Tell me what jumped out at you. Here's what most jumped at me:
  1. Start with a vision and a need (they need to dialog)
  2. Look outside for more ideas (nothing happened in the ant farm)
  3. Have a specific destination (out of town, where the real obstacles are)
  4. Vary like mad to get the one that works (if times are bad, vary more, not less)
  5. Don't get surprised by surprises (find another nut)
I'll leave you with two classic quotes to mull over:

"A good deal of corporate planning ... is like a ritual rain dance. It has no effect on the weather that follows, but those who engage in it think it does. ... Moreover, much of the advice related to corporate planning is directed at improving the dancing, not the weather." -- Brian Quinn, Dartmouth College

"Would you mind telling me, please which way I ought to go from here?"
"That depends a good deal on where you want to get to," said the Cat.
"I don't much care where--" said Alice.
"Then it doesn't matter which way you go," said the Cat.
" --so long as I get somewhere," Alice added as an explanation.
"Oh, you're sure to do that," said the Cat, "if you only walk long enough."
--Lewis Carroll, Alice in Wonderland

A strategist would do well to study the stories.

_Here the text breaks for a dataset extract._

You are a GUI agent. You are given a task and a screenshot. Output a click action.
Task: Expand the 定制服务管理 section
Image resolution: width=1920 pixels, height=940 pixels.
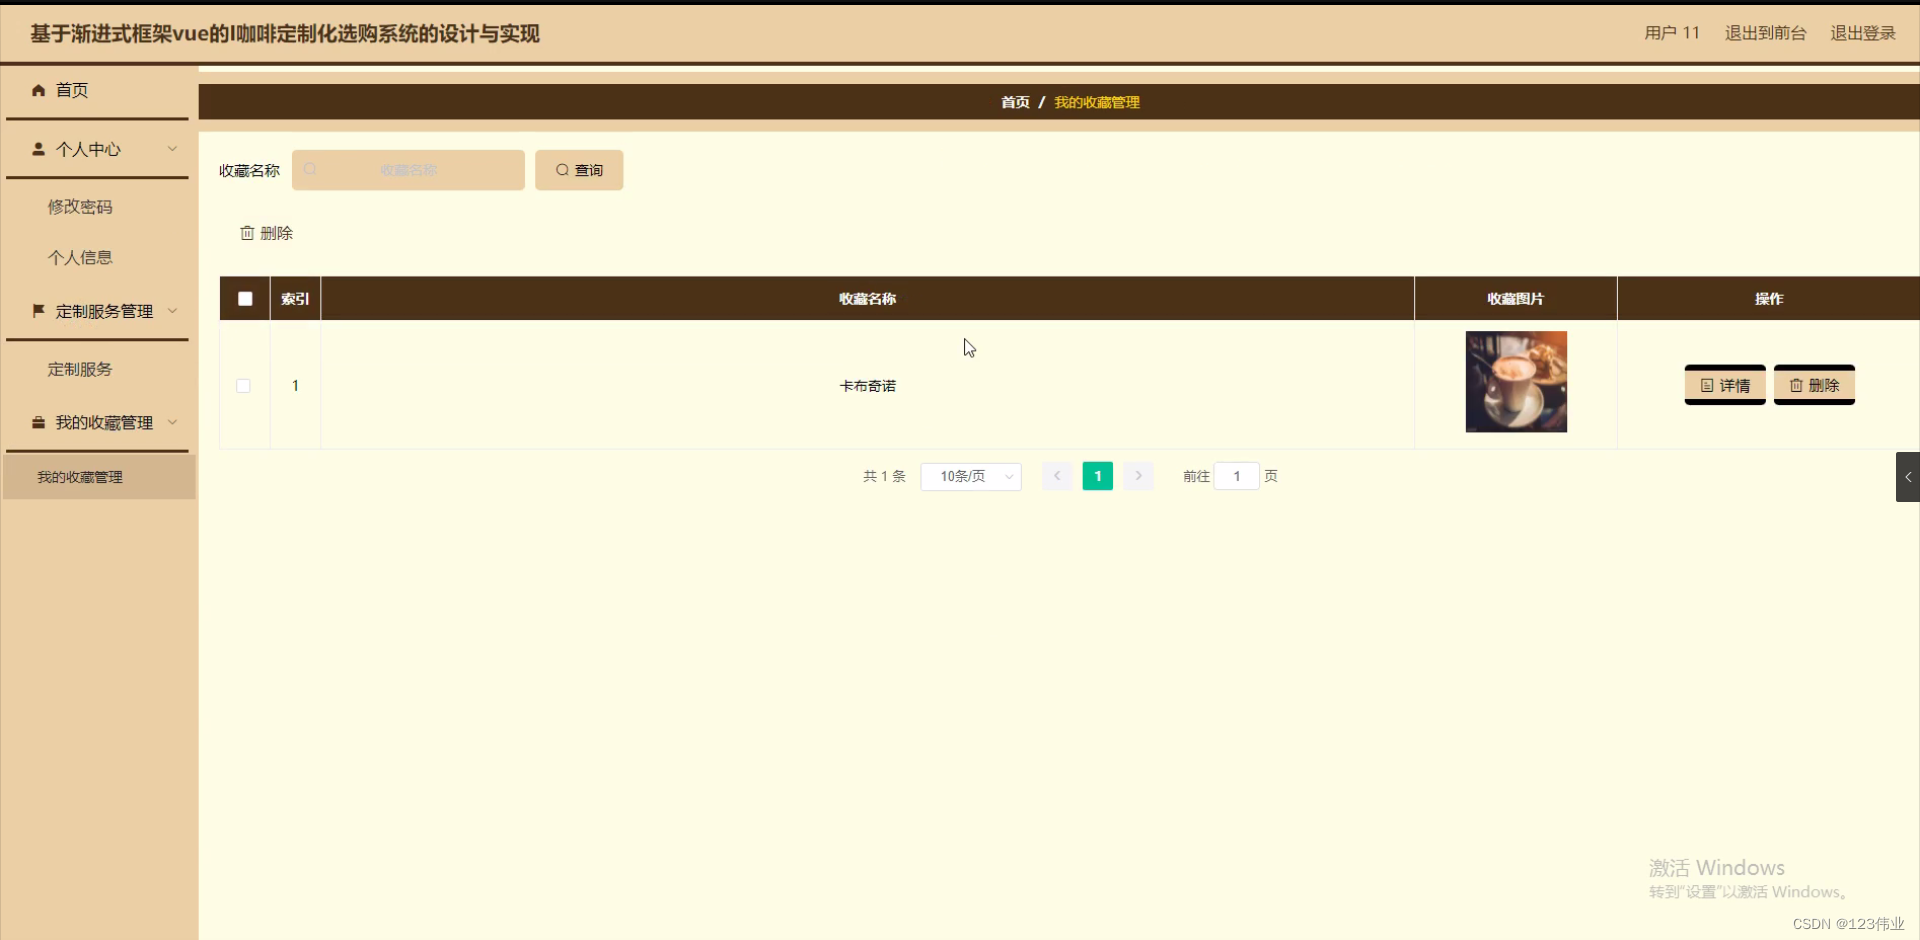(172, 311)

  1. The "coach" ant, situated on top of the silver bocce ball, directs the tempo the effort and is in a position to maintain direction for those occupied with the "doing".

  2. Great video! I agree with your and David's comments/take-aways.

    Another thought that jumps out at me is that since a thing in motion tends to stay in motion - and a team on a mission tends to stay on that mission - it would take tremendous foresight and independent thought to identify a current team goal as undesirable and/or illogical, and even greater leadership to successfully divert a team from that goal they have been ardently pursuing.